In comparison, using a single-gene approach to develop fusarium resistance in plants is a much simpler process. In this process, the whole gene is transferred without isolating the traits within it through DNA analysis. Fernando called it a “quick fix” because the desired results can be obtained relatively quickly. But the results can be overturned just as quickly if the pathogen adapts to a new host, so it may not be long before the farmer is forced to increase the number of fungicide applications in order to maintain crop quality and yield.
Reducing the incidence of fusarium through transgenic plant breeding provides environmental benefits as well as ensuring good-quality crops.
“(We’re) trying to stay away from fungicides by putting good genetics into the crop, finding solutions in a very meaningful way. Not particularly saying that we’re not applying anything, but our whole goal is to remove the fungicides from the equation with good genetics if possible… Even if you apply fungicides you still need good genetics,” Fernando says.

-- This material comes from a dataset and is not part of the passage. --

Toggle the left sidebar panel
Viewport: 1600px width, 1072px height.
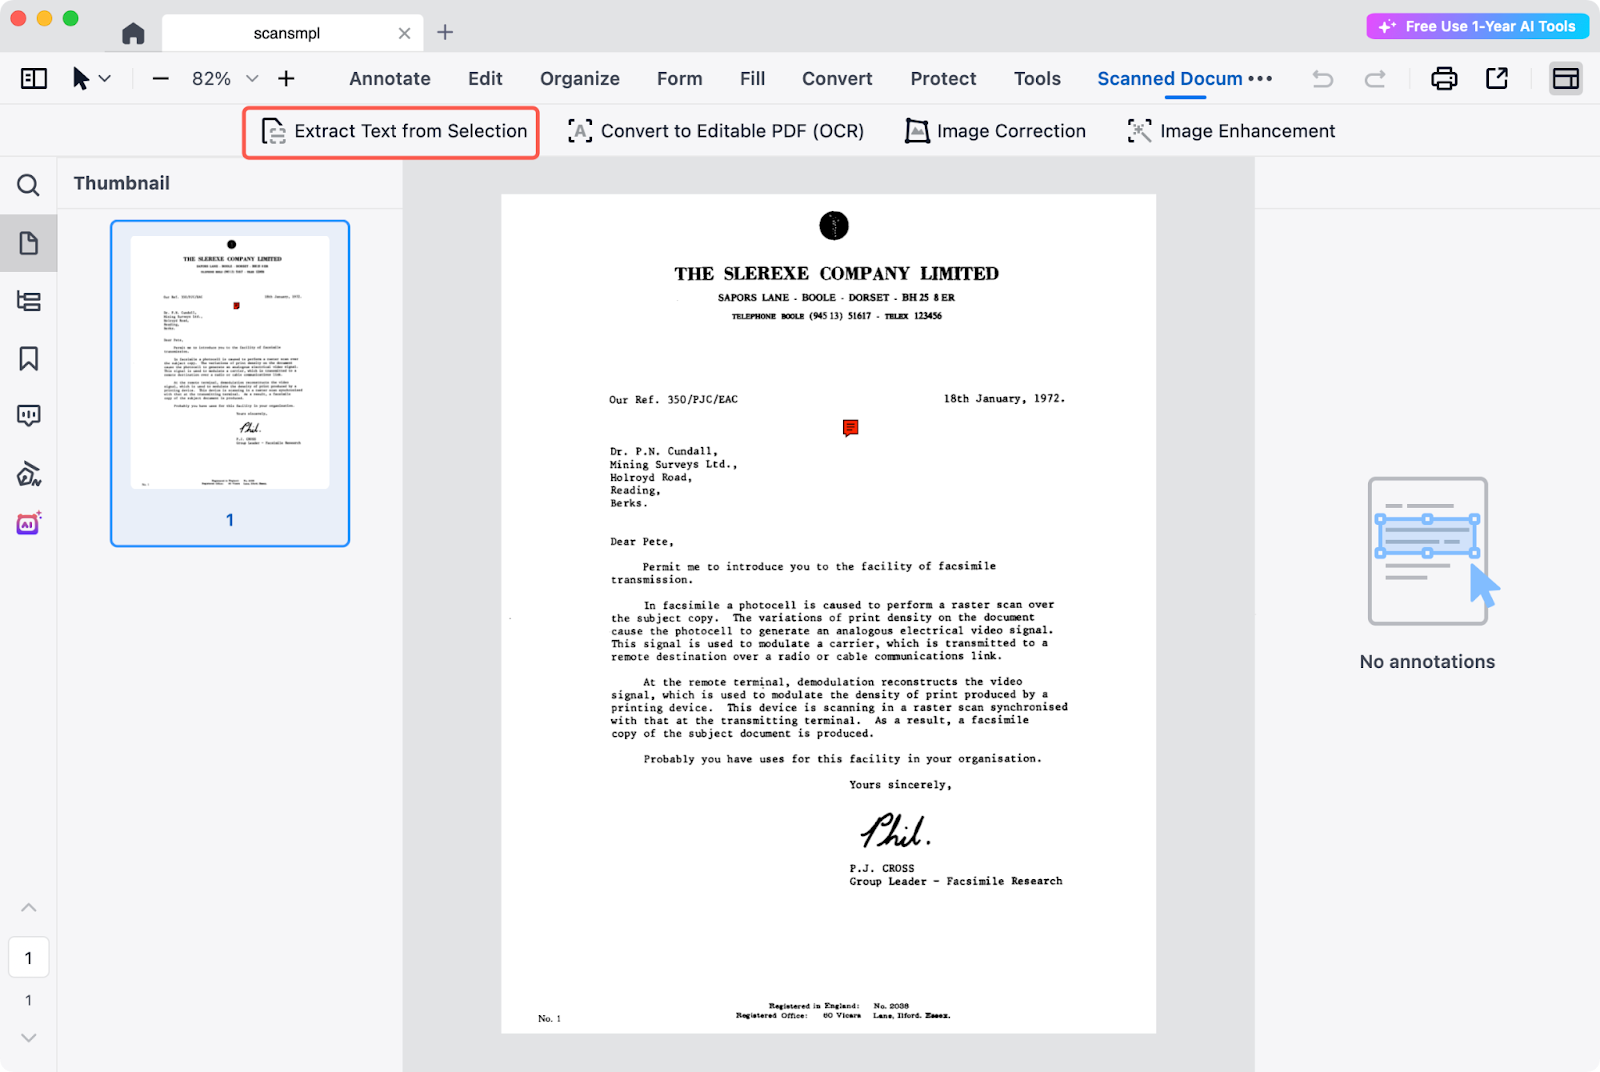tap(34, 79)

According to Fernando, putting fungicides on a crop that is highly susceptible to a disease is a waste of money. Good genetics with an effective fungicide is the best solution because both the frequency and cost of spraying are reduced, he said.
Not all the research occurs in the lab. PhD student Chami Amarasinghe is also working in the greenhouse identifying which fusarium graminearum strains cause the most damage to different wheat varieties. She infects different varieties of wheat with different strains of F. graminearum to try and identify the various types of mycotoxins they can produce. Her goal is to sort out which genes produce the most virulent strains of the pathogen.
Amarasinghe is also working towards identifying what other fusarium strains not yet seen in Canada might also be able to infect out wheat.
That portion of Armarasinghe’s research helps protect Canadian wheat from fusarium epidemics caused by spores hitchhiking to Canada on imports. She has received F. graminearum strains from 12 other countries including Germany, China, U.K., Switzerland, France, Australia, Mexico, Brazil, and Poland, and she is studying their effect on Canadian wheat varieties.
Armarasinghe has been working on the FHB pathogen and its toxin biosyntheses pathways since she came to Winnipeg from Sri Lanka in 2009.